Detect: Postgres pg_relation_size('checkpoints') grows faster than expected; checkpoint writes exceed 100ms.
Fix: exclude large blobs from the state TypedDict; store large artifacts in S3 and keep only their URIs in state.

LangGraph Studio shows incorrect graph topology for dynamic edges
Why: Studio renders the graph statically from the compiled structure; conditional edges that depend on runtime state are shown as static paths.
Detect: Studio shows all edges as solid lines even when logic clearly conditionalises the path.
Fix: treat Studio as an approximation for dynamic graphs; add node-level logging to trace actual paths at runtime.

Deployed agent resumes from a stale checkpoint after schema change
Why: if you change the AgentState TypedDict between deployments, old checkpoint rows have incompatible schemas; deserialization silently drops fields.
Detect: agent behaves incorrectly on resumed threads; missing fields that should have persisted.
Fix: version the state schema; on breaking schema changes, create new threads rather than resuming old ones; or write a migration script.

Scheduled cron runs overlap when an agent run exceeds the cron interval
Why: the platform spawns a new cron run at the scheduled time even if the prior run is still active.
Detect: two concurrent runs for the same assistant ID visible in LangSmith traces; outputs are duplicated.
Fix: implement an idempotency check at the start of the agent; or use a mutex pattern by checking for an active run before starting.

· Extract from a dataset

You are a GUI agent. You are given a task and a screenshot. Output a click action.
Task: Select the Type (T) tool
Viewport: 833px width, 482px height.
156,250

SSE streaming stops mid-response on long-running Cloud deployments
Why: load balancer idle timeout (typically 60-120s) closes the SSE connection if no data flows for that duration during long agent steps.
Detect: the browser or client receives a truncated stream; the agent continues running on the server but the client sees ReadableStream closed.
Fix: set maxDuration or timeout beyond the load balancer's idle timeout; emit periodic keepalive events from the agent during long tool calls.

Connections

Open Questions

  • What is the pricing model for LangGraph Platform (SaaS) — per-run, per-seat, or usage-based?
  • Can you deploy a LangGraph agent that calls Claude without going through LangChain's model wrappers?